The environment and location of the annual winter concert make it different from the orchestras’ annual spring concert.
“[The Winter Concert] is … a very festive environment. The setting is incredible … it’s this wonderful Neo-Gothic structure that has lots of majesty,” Loughran said.
The concert will be taking place from 8-10:30 pm at the Princeton University Chapel. Admission is free.
PHS Choir combines historical tradition with new varieties of music
On Thursday, December 22, the PHS choirs and orchestras will be performing in the 71st Annual Winter Concert at the Princeton University Chapel. Choir directors Vincent Metallo and Sarah Pelletier, along with orchestra director Robert Loughran, are organizing this event and choosing the performance pieces.
The choirs have been working to prepare for the concert since late October.
“Every day we’re learning the notes and rhythms, [in songs],” Pelletier said. “A lot of listening [and tuning] is required when [songs have] multiple parts, so it [involves] … listening to what’s going on around you and figuring out how your part fits in.”
“We have rehearsals every single day, [and] sometimes we split into sectionals, between girls and boys, so we can spend more time on each individual part. Then, once we’re ready we put all of the pieces together,” said Kate Li ’18, a member of PHS Choir.
The winter concert is quite different from regular choir performances.
“We’re singing a lot of [songs that are different from] stuff that we usually do,” Li said. “There are a bunch of choir songs and a gospel song. I think that’s a very interesting choice for us, because … usually we sing very [sacred choral] songs that have something to do with God.”
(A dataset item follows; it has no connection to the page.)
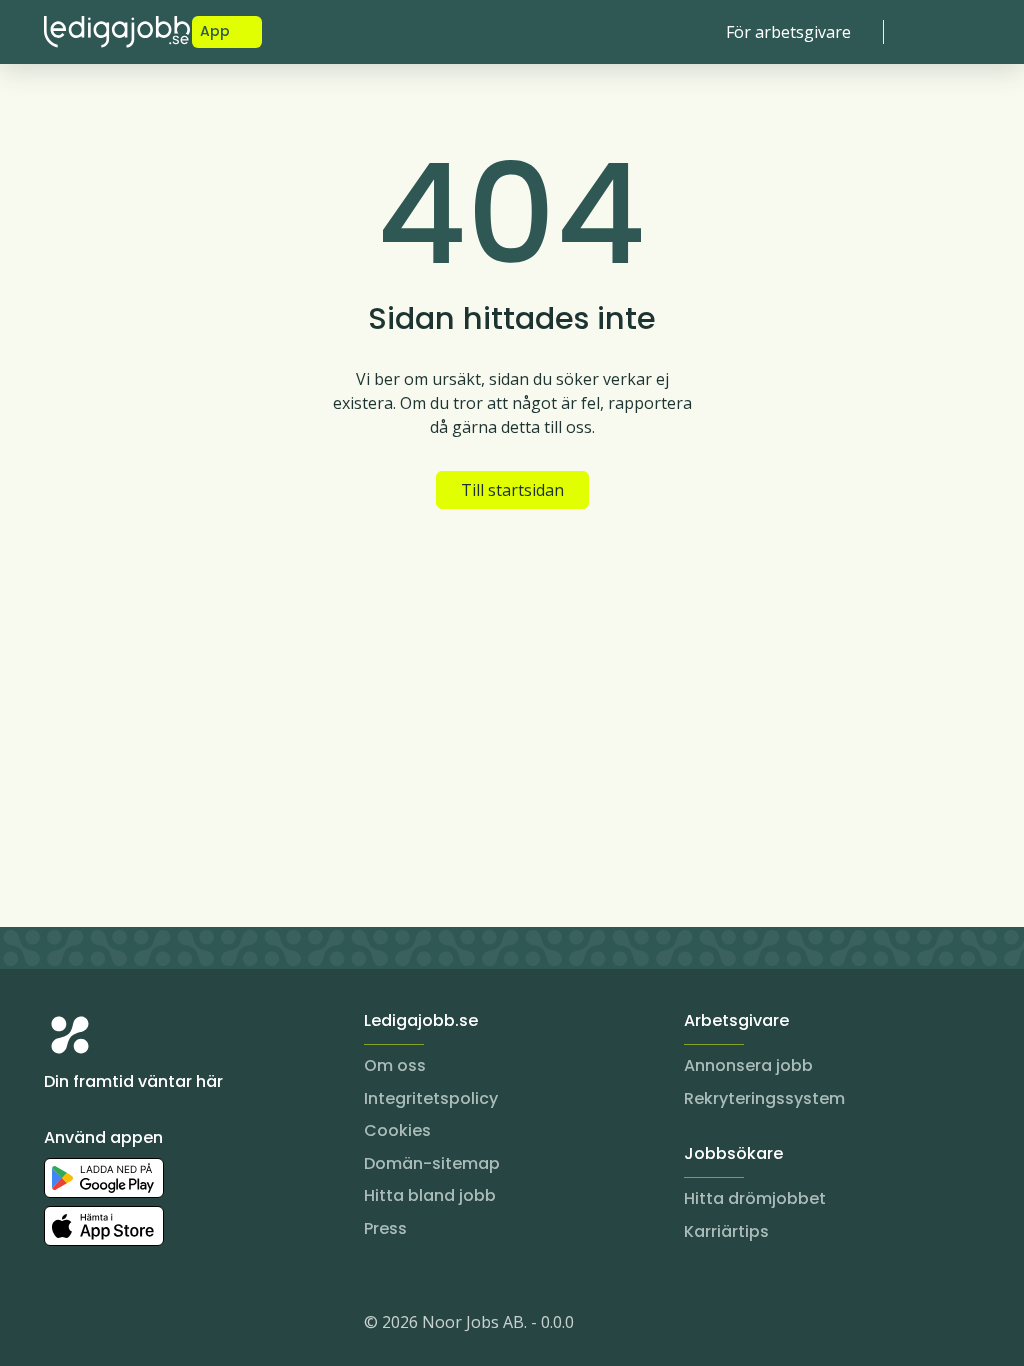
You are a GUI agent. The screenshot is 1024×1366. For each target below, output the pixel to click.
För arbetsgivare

As part of concert tradition since 1998, PHS Choir will be taking part in the candlelight processional, and at the end, all of the choirs will be joined by school alumni in singing the “Hallelujah” chorus from Handel’s Messiah as well as a chorale from Bach’s Christmas Oratorio.
“The processional was written for 1998. It was written specifically for the choir’s German tour of all the Bach cities in Germany, and it was written for a specific church where Bach was employed,” Pelletier said. “The choir really fell in love with the piece, and we’ve continued to do it.”